## [REQUEST]
Convert the lines from the one containing "At what (x,y)" through the one containing "Looking at the", inclusive, into a JSON list of strings with one string per line, skipping blank lines. Omit the pictures from the output.

Dataset entries:

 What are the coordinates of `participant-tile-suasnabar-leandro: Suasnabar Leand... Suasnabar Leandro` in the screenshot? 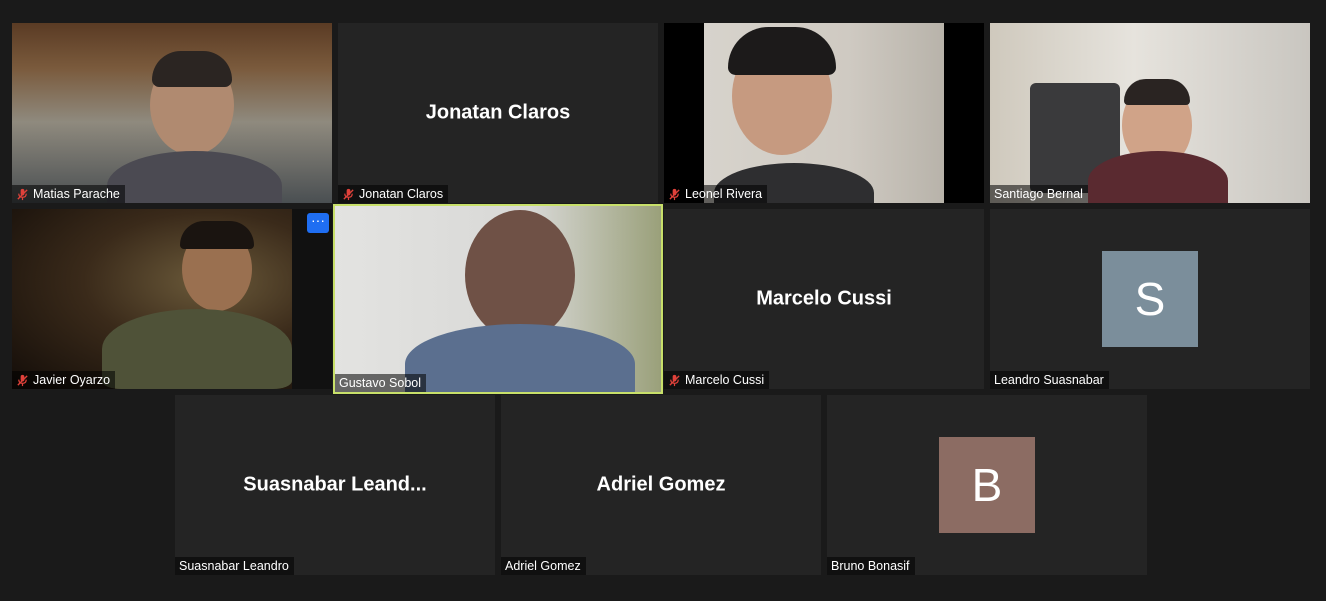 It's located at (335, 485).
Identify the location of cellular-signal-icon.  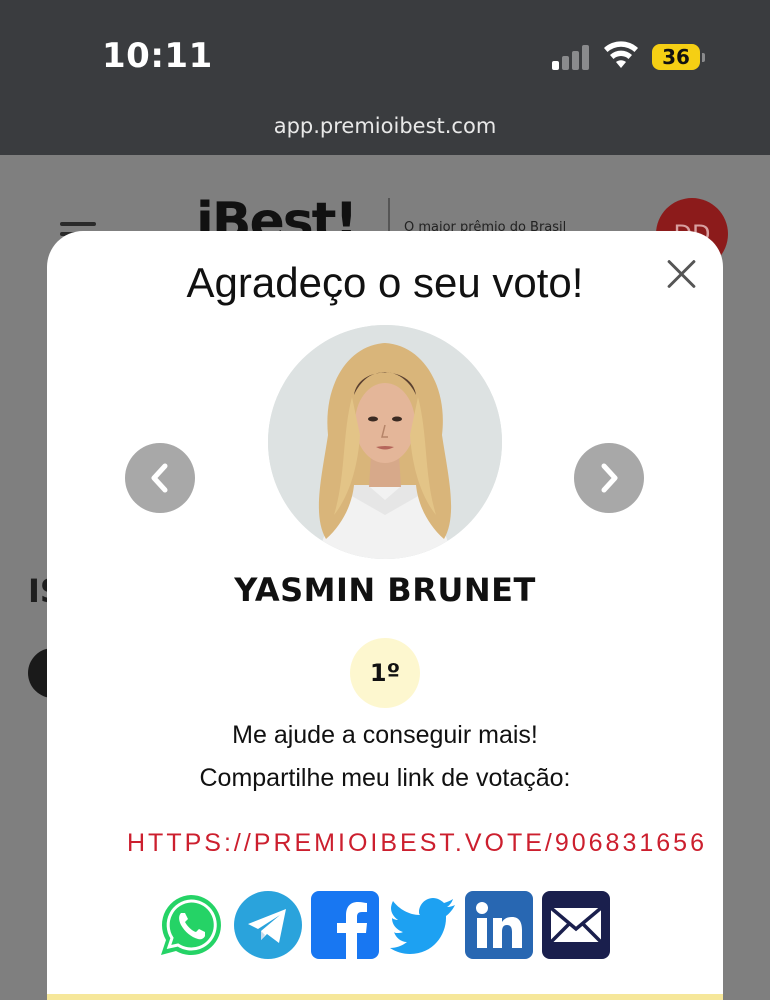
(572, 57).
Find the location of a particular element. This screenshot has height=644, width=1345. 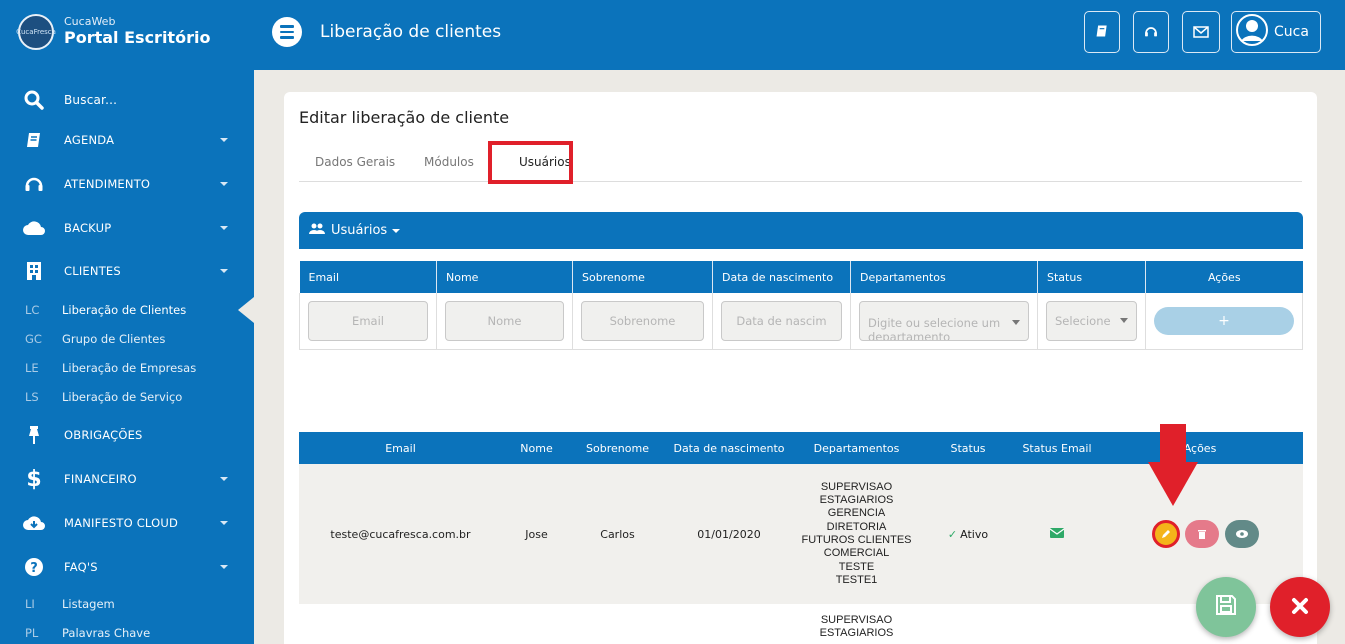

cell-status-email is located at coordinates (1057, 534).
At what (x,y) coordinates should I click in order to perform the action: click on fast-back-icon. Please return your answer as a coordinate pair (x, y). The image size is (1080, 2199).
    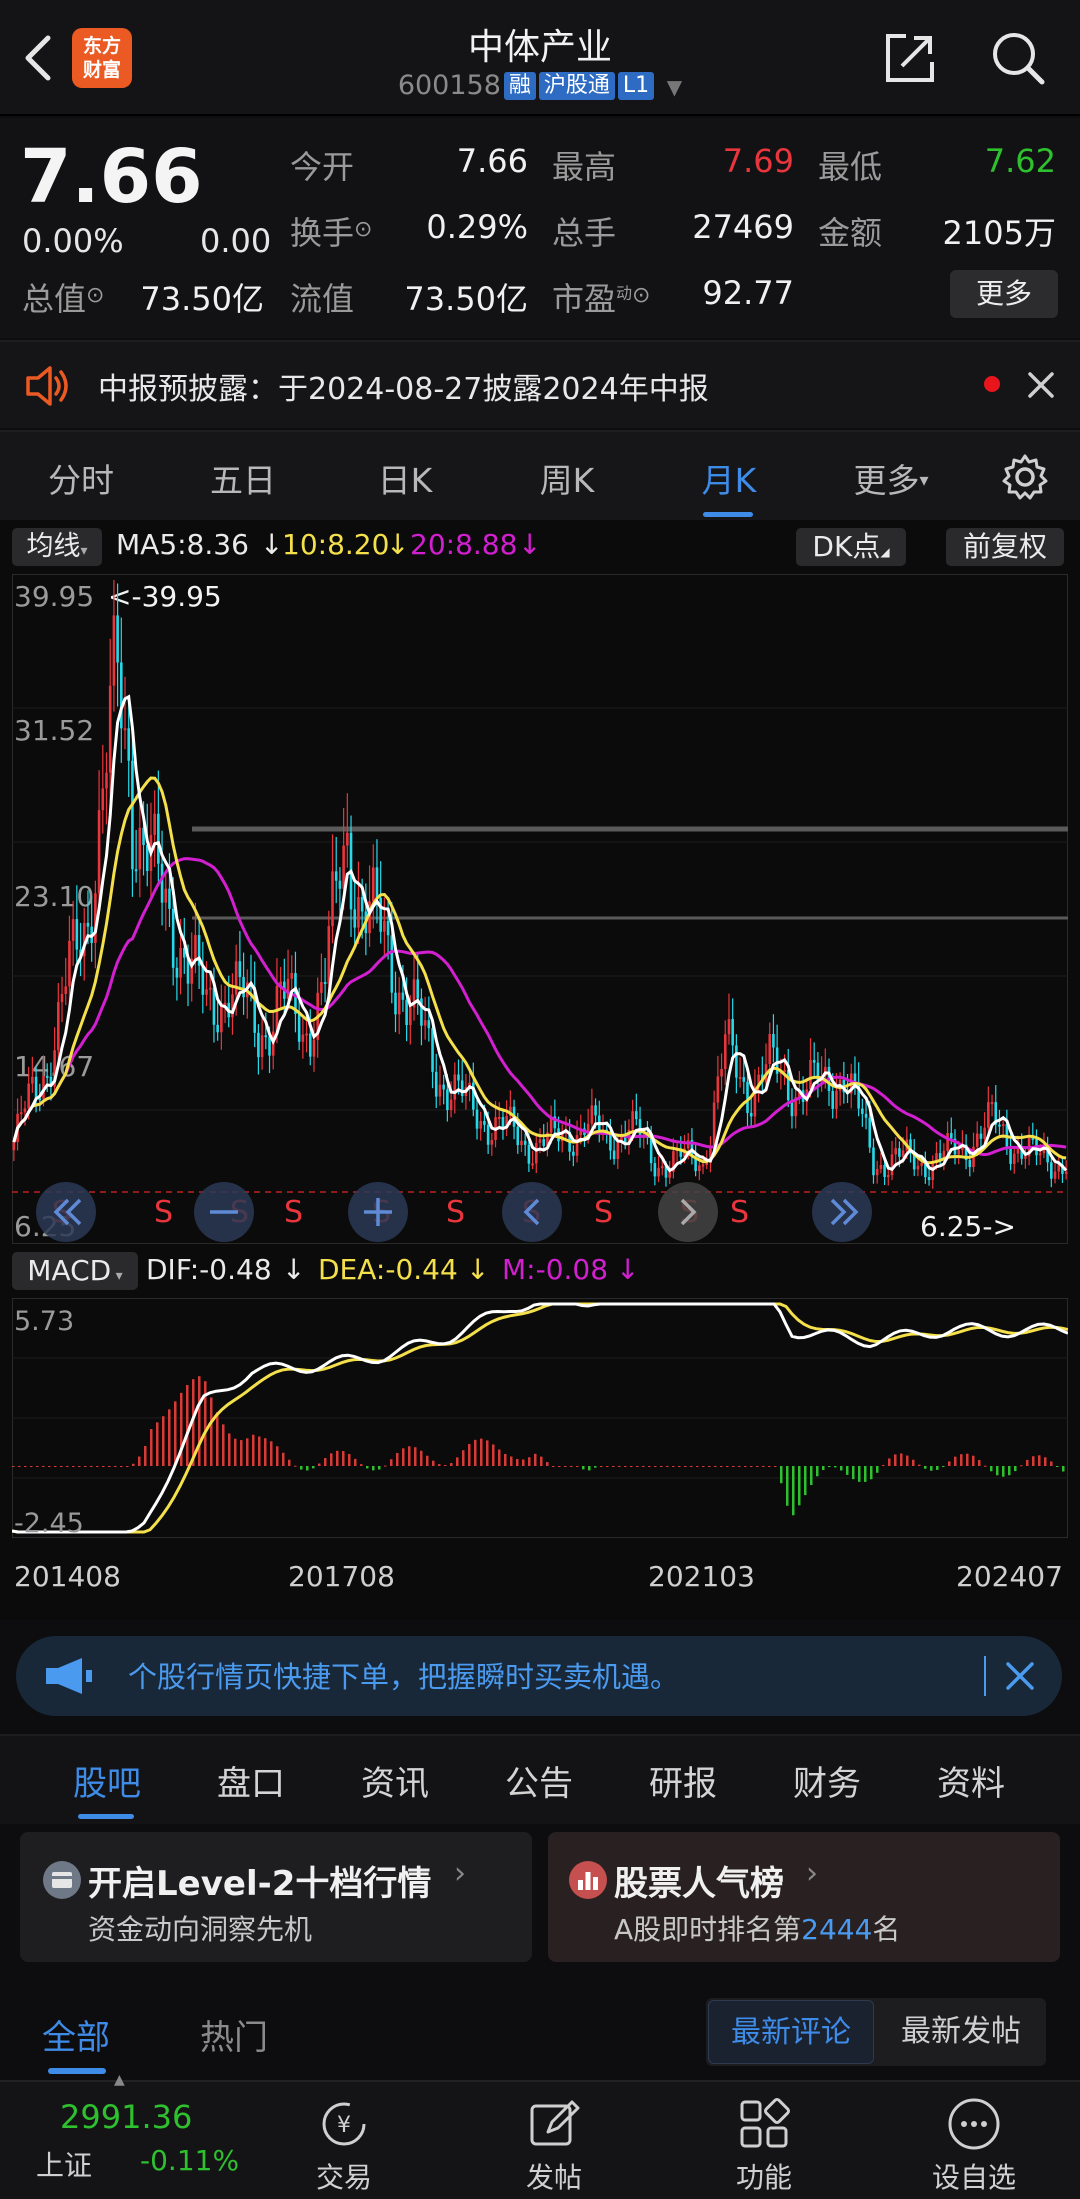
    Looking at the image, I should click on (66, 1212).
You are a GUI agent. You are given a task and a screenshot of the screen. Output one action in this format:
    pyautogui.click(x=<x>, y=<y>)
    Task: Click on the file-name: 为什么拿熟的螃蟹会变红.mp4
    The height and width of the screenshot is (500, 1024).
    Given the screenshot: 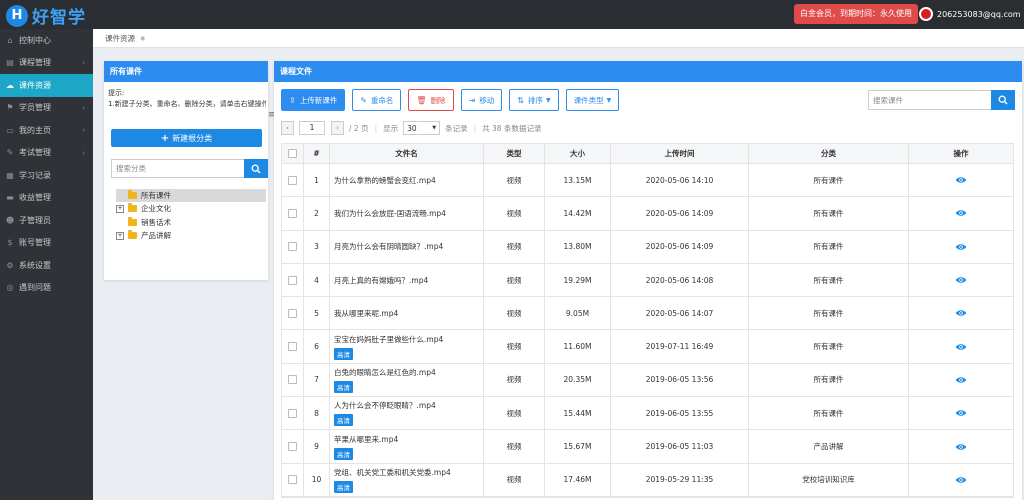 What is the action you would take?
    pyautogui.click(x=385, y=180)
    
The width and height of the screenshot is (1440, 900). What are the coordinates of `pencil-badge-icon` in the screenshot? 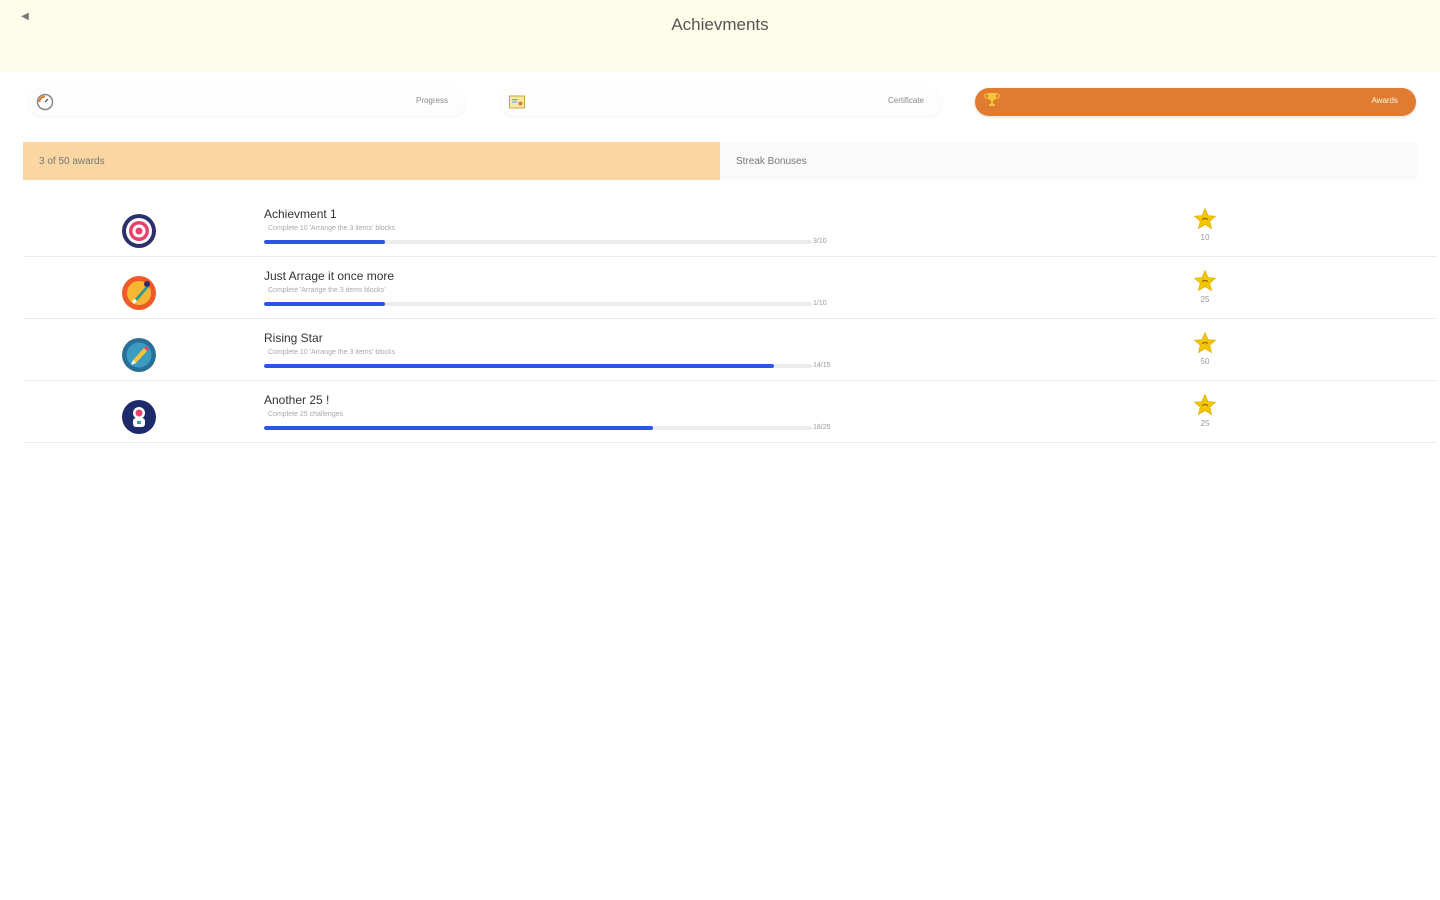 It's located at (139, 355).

## [ANSWER TO THIS TASK]
[
  "At what (x,y) coordinates should I click in order to perform the action: click on fast-back-icon. Please return your answer as a coordinate pair (x, y). The image size is (1080, 2199).",
  "    Looking at the image, I should click on (66, 1212)."
]